Par Christophe Raffaillac, le 27 Février 2019 dans INTERVIEW DE NOTAIRES - Le notaire et l'immobilier

La Chambre des notaires de la Gironde vient de confirmer la bonne dynamique du marché immobilier girondin qui se voit entraîné par la locomotive bordelaise. Découvrons en exclusivité l'interview accordée par Maître Édouard Bentejac à immonot lors de la présentation des chiffres 2018 à la presse.

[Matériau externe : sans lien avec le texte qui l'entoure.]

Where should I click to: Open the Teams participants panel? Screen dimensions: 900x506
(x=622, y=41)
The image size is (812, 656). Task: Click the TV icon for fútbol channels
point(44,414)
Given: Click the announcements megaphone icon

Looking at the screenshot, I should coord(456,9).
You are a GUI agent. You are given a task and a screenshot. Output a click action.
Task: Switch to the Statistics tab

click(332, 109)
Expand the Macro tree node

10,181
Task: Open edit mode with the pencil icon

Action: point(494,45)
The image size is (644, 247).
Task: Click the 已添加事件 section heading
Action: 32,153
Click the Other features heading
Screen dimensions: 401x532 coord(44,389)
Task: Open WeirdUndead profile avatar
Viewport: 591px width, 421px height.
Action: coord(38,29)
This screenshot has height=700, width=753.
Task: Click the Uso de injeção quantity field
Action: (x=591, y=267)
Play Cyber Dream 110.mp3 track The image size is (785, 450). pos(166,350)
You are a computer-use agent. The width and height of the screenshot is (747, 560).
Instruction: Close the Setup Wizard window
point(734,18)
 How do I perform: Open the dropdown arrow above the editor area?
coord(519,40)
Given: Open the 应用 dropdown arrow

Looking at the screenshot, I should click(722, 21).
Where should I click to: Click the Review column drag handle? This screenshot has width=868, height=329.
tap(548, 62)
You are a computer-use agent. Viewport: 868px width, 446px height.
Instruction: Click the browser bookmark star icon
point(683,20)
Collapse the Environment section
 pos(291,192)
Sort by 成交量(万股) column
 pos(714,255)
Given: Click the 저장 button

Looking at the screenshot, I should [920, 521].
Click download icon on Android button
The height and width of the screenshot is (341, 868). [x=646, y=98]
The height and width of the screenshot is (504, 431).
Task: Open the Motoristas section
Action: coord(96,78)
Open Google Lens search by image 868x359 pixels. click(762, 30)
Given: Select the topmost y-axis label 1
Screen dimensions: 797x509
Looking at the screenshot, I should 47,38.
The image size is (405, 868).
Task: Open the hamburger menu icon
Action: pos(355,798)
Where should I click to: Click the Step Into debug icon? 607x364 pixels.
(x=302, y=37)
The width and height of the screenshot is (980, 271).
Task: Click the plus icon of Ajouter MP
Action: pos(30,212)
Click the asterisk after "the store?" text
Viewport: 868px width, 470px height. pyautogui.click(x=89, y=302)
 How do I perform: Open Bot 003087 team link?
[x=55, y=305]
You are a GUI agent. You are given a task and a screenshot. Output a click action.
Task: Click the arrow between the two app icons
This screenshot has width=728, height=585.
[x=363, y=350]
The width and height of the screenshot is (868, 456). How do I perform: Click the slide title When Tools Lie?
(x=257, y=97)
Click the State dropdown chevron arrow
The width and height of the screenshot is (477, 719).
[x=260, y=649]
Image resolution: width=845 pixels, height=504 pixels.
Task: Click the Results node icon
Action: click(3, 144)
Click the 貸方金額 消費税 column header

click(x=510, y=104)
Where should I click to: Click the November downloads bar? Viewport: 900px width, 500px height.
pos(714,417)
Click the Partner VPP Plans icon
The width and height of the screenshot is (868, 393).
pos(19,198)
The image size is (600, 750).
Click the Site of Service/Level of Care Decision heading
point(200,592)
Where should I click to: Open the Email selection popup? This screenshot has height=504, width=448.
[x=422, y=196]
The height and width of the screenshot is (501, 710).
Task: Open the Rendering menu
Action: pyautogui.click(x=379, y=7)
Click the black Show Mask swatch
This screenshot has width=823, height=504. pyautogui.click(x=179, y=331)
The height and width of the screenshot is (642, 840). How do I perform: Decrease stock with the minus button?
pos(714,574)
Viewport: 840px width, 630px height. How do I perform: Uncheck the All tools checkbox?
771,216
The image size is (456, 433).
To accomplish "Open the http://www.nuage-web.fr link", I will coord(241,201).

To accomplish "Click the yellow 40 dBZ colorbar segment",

En 2018, le marché immobilier girondin enregistre un rythme de croisière à faire pâlir d'envie bien d'autres territoires. Le prix des appartements bordelais nous transporte vers les sommets avec un prix médian de 4 210 €/m2. Un tarif qui permet à la ville d'occuper la 3e place sur le podium des villes les plus chères de France derrière Nice et Aix-en-Provence. Le tout à un rythme effréné puisque l'on enregistre une progression de 17,8 % sur 12 mois. À l'échelle de la métropole bordelaise, le prix médian des maisons anciennes s'élève à 320 000 € dans un contexte haussier de + 9 %. À l'instar des secteurs Sud-Garonne et Médoc où les maisons augmentent de respectivement  de + 5 % et 4,6 %. Dans ce grand élan immobilier, seuls l'Entre-deux-Mers et Nord-Gironde semblent un peu marquer le pas. Ils se satisfont de hausses contenues de 3,4 % pour le premier et de 1 % pour le second. Édouard Bentejac, Président de la chambre des notaires de la Gironde, nous livre son analyse.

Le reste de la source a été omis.